• **Document**:
Carter (1998) also introduces the concept of lexemes. A lexeme is a basic, contrasting form of vocabulary, which in a dictionary marks separate entries. For example, BEAR is the lexeme of bore and born. Lexemes are abstractions that do not themselves appear in text, but they realize different word forms. Lexemes also include lexical items, such as multi-word verbs (e.g. take off). Furthermore, words can be divided into lexical words and grammatical words.
Lexical words are seen as content words that carry meaning, such as nouns or verbs, whereas grammatical words are functional words, such as prepositions and pronouns. For clarity, in this thesis I shall use the word word, but in its broader definition, referring to lexemes, lexical items, and grammatical words.
2.2.2 Learning and acquisition
After knowing what understanding a word means, we need to take a look at how vocabulary is learned, and more specifically, how the process of learning vocabulary works. According to Clark (as cited in Carter 1998: 184), an 18-month-old child knows around 50 words, which in years to come increases to several hundred words. On average, an adult native speaker has a vocabulary of 15,000 – 20,000 words (Carter 1998: 236). These known words can be
retrieved from the memory in no time, which suggests that the words in our heads exist in an organized environment (McCarthy 1990: 34), or a mental lexicon. Navracsics (2007:17) defines the mental lexicon followingly:
”The mental lexicon is a kind of internal dictionary that contains not only the ‘entries’ for each word a speaker knows but also all the linguistic information about the word: its semantic content,
syntactic properties, phonological shape, and so on”. (Navracsics 2007: 17)
According to McCarthy (1990), mental lexicon is constantly under editing since information about each word is constantly added and edited : when encountering a word for the first time, a mental note is made of its 'general shape', which contains information about the word's semantic information and stress and syllable patterns. After that, the new information is
accommodated with the existing information.
According to Krashen and Terrell (1983: 32), in order to enable language acquisition, the level of input should be slightly higher than the level of learner language – that is, i+1. For
example, a text that encourages language acquisition should be understandable to the learner, but include some new features that can be understood by the context they occur in.

• **Data section**:
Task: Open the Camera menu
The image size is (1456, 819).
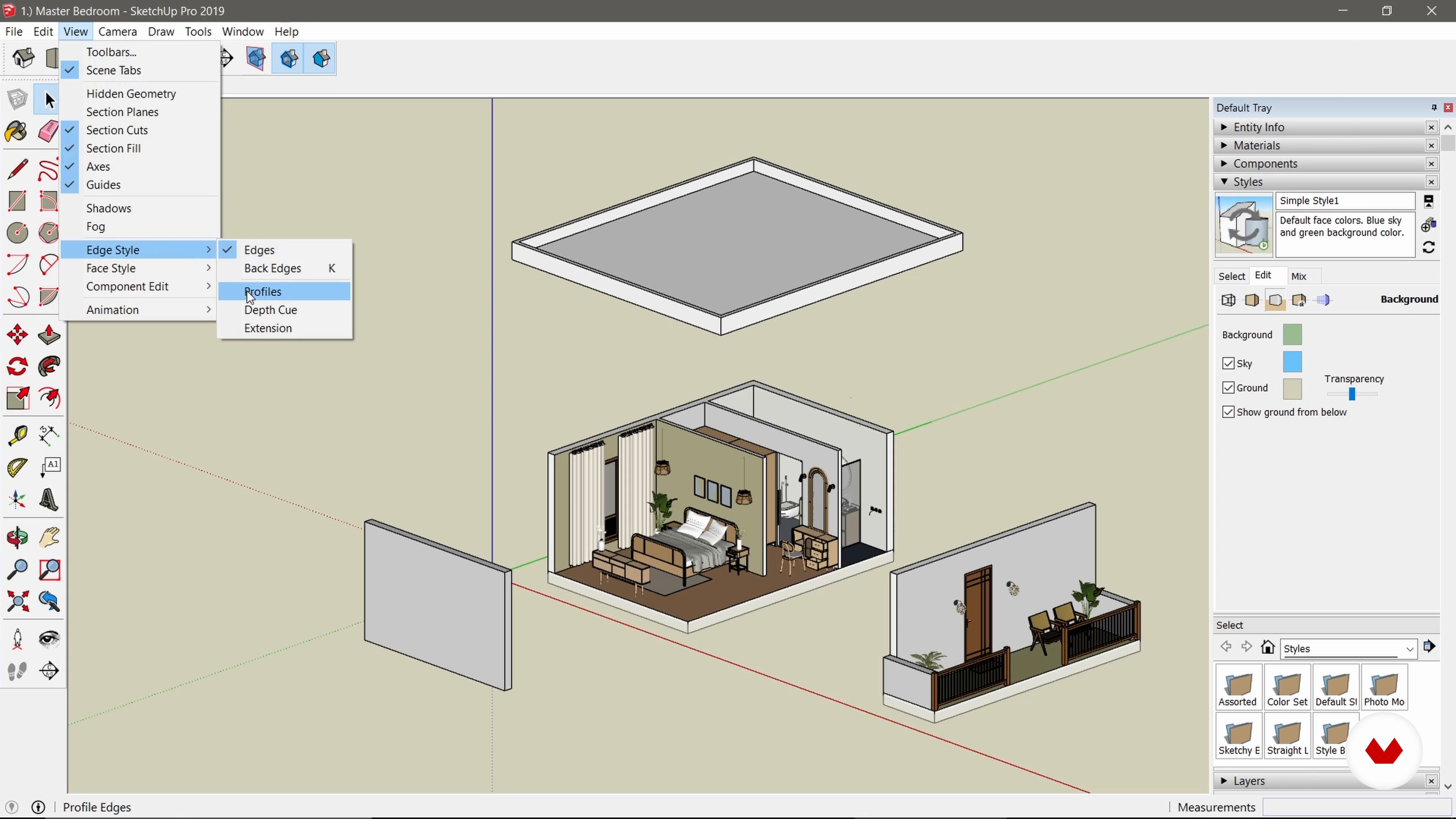Action: pos(118,31)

• **What the exercise asks**: Reproduce the vocabulary passage word for word, from "Lexical words are" up to and including "items, and grammatical words.".

• **Reply to the task**:
Lexical words are seen as content words that carry meaning, such as nouns or verbs, whereas grammatical words are functional words, such as prepositions and pronouns. For clarity, in this thesis I shall use the word word, but in its broader definition, referring to lexemes, lexical items, and grammatical words.